As anyone who ever saw Sunil Gavaskar stride into the field at the peak of his career knows, nothing was impossible for the Little Master. He could tear apart a bowling attack with a mere flick of his wrists. He could have his opponents tearing their hair out in frustration as he heaved ball after well-delivered ball to the boundary. He could detonate bombs, overpower kidnappers and fly through the air like Superman.

Unfortunately, the last set of activities haven’t been recorded in the pages of Wisden.
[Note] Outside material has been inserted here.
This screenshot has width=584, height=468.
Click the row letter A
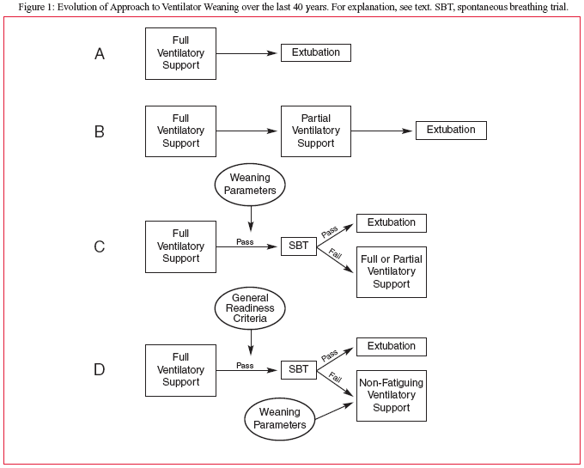(x=100, y=54)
Instead, they’re recounted in a short-lived comic series titled Sunny The Super Sleuth, which transformed India’s doughty opening batsman into a superhero who battled cricketers from Bandookstan and England on the field and, between games, took on evil magicians who lived beyond the outer range of the Himalayas.
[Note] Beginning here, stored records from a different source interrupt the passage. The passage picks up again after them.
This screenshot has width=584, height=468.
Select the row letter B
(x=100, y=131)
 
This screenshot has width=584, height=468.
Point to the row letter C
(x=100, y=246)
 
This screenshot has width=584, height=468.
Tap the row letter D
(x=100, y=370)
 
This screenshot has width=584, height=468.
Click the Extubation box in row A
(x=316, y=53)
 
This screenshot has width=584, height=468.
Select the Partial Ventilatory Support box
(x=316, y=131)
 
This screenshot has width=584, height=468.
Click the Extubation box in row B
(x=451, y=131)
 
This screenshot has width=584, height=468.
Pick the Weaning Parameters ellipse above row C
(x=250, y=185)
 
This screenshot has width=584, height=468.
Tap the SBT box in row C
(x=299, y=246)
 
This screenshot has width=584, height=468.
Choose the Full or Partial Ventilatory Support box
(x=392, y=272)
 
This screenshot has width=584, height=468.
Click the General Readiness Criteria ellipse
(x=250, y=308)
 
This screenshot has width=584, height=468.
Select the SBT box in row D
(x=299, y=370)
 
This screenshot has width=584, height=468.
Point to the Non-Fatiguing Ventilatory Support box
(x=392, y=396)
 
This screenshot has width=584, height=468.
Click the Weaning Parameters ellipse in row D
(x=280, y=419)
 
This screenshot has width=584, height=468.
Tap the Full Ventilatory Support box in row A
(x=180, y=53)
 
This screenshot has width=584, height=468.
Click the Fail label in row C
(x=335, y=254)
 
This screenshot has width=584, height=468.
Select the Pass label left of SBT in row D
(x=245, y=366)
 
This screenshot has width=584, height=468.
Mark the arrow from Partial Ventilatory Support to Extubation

Sunny The Super Sleuth, three issues of which appeared over a few months in 1984, was the brainchild of journalists Bharat and Shalan Savur. “Action heroes weren’t a new idea, but turning a cricket hero into one was,” said Bharat Savur. The Shavurs said they were loosely inspired by another Indian comic-book series of the time, Supremo, scripted by the lyricist Gulzar, which featured Amitabh Bachchan as a caped wonder.

As it turned out, Bharat Shavur and Gavaskar had been friends at St Xavier’s College in the mid-’60s, and the cricketer immediately jumped at the idea. “I was surprised and excited when it was proposed,” Gavaskar said in an email interview. After auditioning several illustrators, the Shavurs chose adman Prabhakar Waikar to turn their stories into comics. They organised a long photo shoot with Gavaskar, clicking him from every possible angle to give them ample visual reference material for the strip.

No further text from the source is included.